■ Quoted text:
Guessing Genders

Screen Shot 2013-05-17 at 1.33.33 AM

I wanted to make a reasonable guess of gender for approximately 6,000,000 names. My first thought was to seek out a ready-made API, but the first few prices I found were astronomical, for a one-off personal project.  As such, I decided to hack something together myself.

Step 1: Get Name Frequency Data

I looked at data from both the US Census Bureau and the Social Security Administration. The SSA had better (more recent and more detailed) data, so I went with the SSA's data, available at http://www.ssa.gov/oact/babynames/limits.html.

Step 2: Create a Database

I decided to use SQLite for this one, since it's super-lightweight and doesn't require ongoing infrastructure.

sqlite3 namedb
CREATE TABLE fnames (name TEXT, gender CHAR(1), cnt INT, yob INT);

Step 3: Populate the database

The SSA distributed this as a ZIP file containing 133 CSV files in a pleasantly straightforward format, so dropping them into the SQLite database was dead easy.

#!/usr/bin/env ruby 
require 'sqlite3'

begin
  dbh = SQLite3::Database.open './namedb'
  Dir.glob('names/yob*.txt') do |fh|
    yob = fh.match(/[12][890][0-9][0-9]/).to_s
    File.open(fh).each_with_index do |l,i|
      print '.' if i % 100 == 0
      f_name, gender, cnt = l.chomp.split(',')

■ Do this: According to the gender-guessing post, why was SQLite chosen for the database? Rely only on the gender-guessing post for this.

[Entries for locating words and elements]
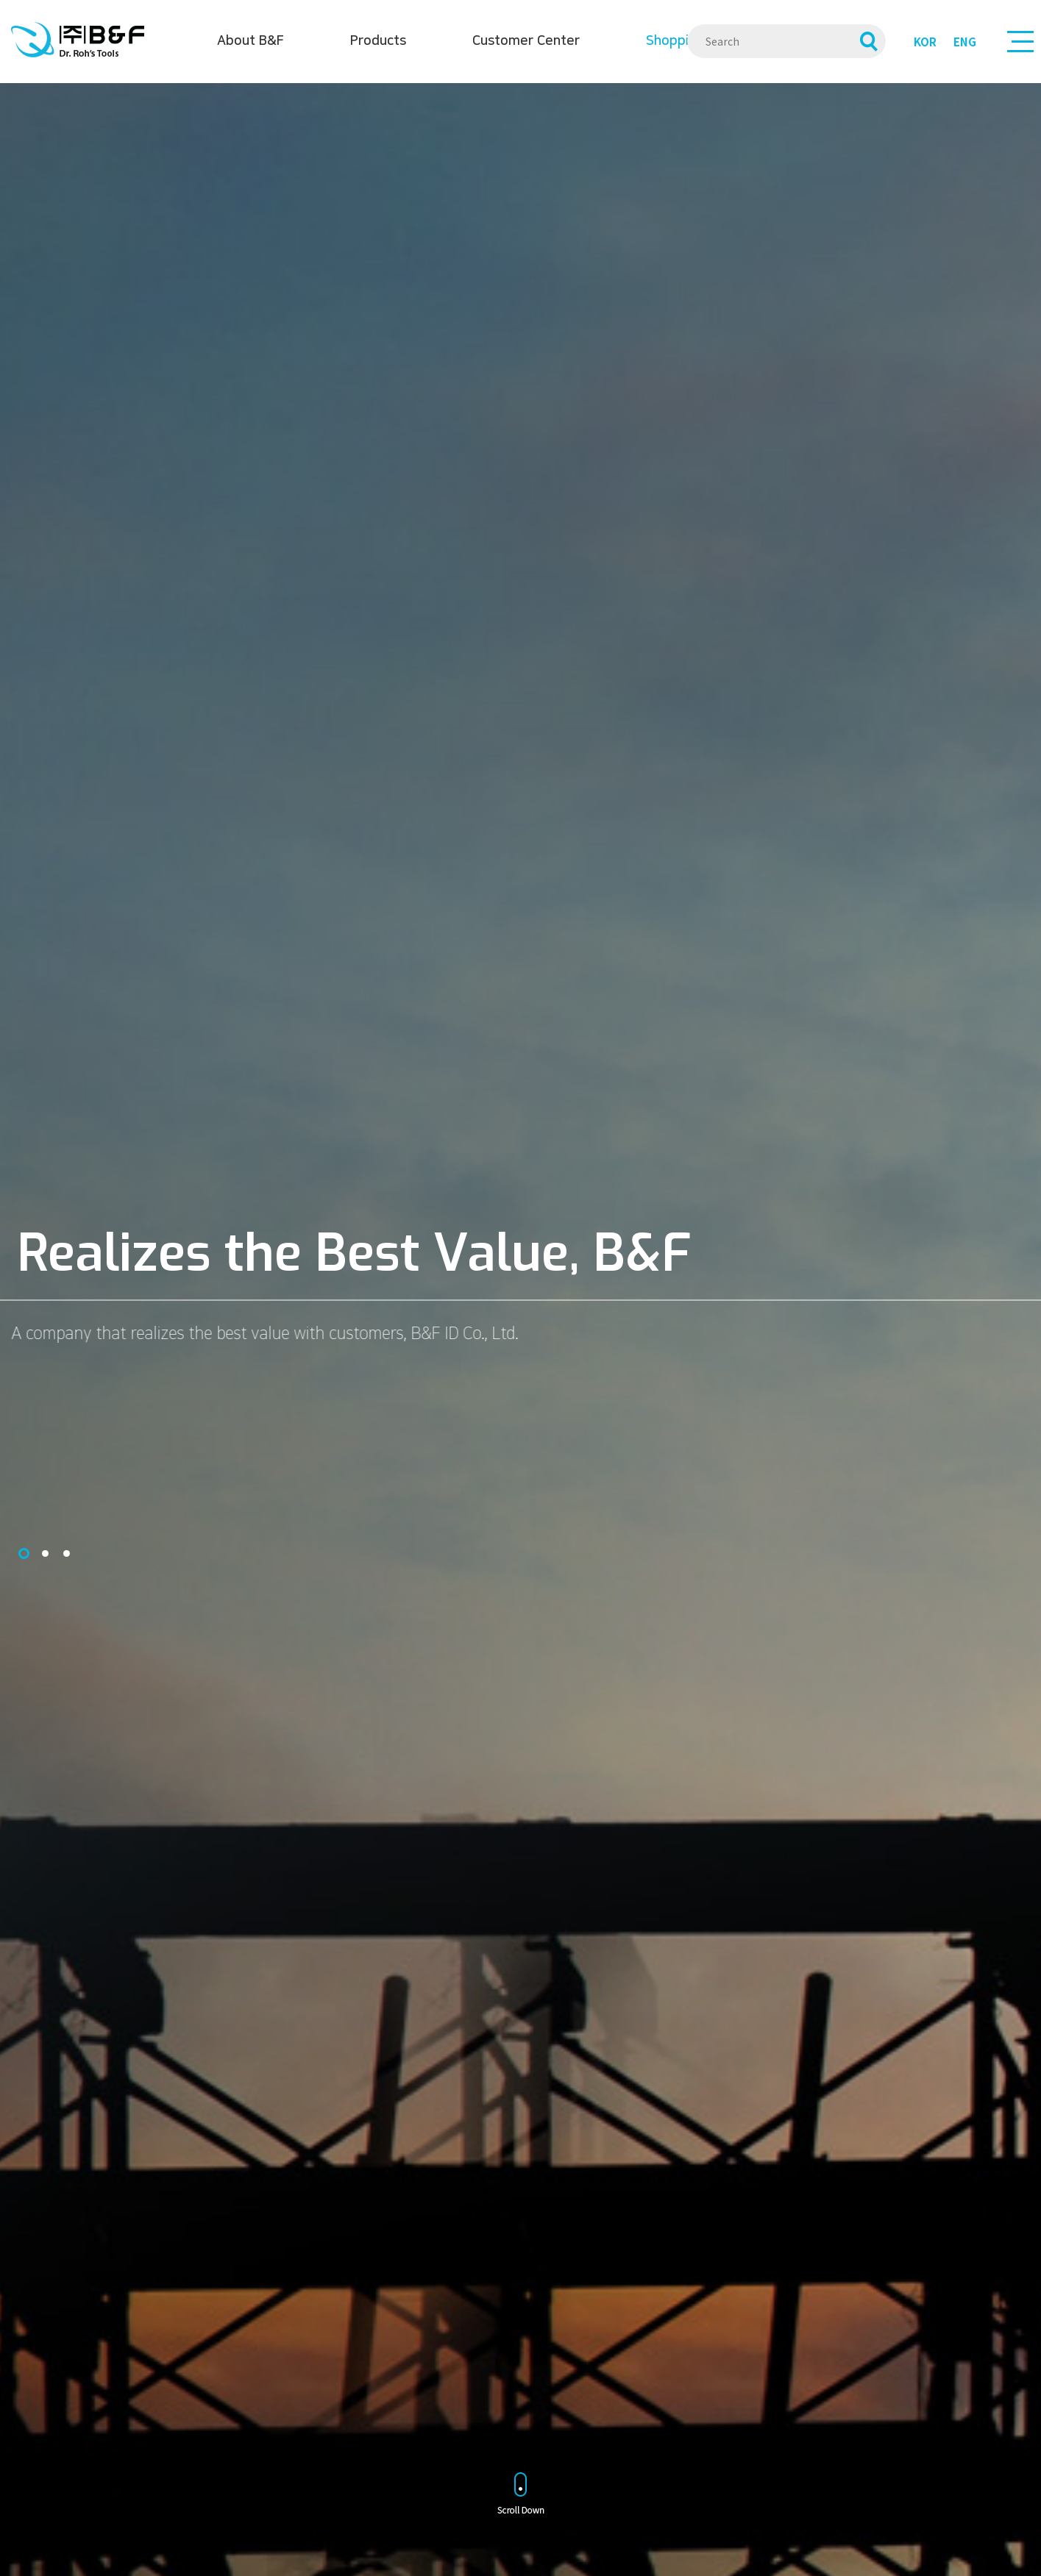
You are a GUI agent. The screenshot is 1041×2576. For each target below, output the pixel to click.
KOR (925, 41)
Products (378, 41)
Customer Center (526, 41)
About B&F (250, 41)
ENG (964, 41)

■ Task result: It is super-lightweight and doesn't require ongoing infrastructure.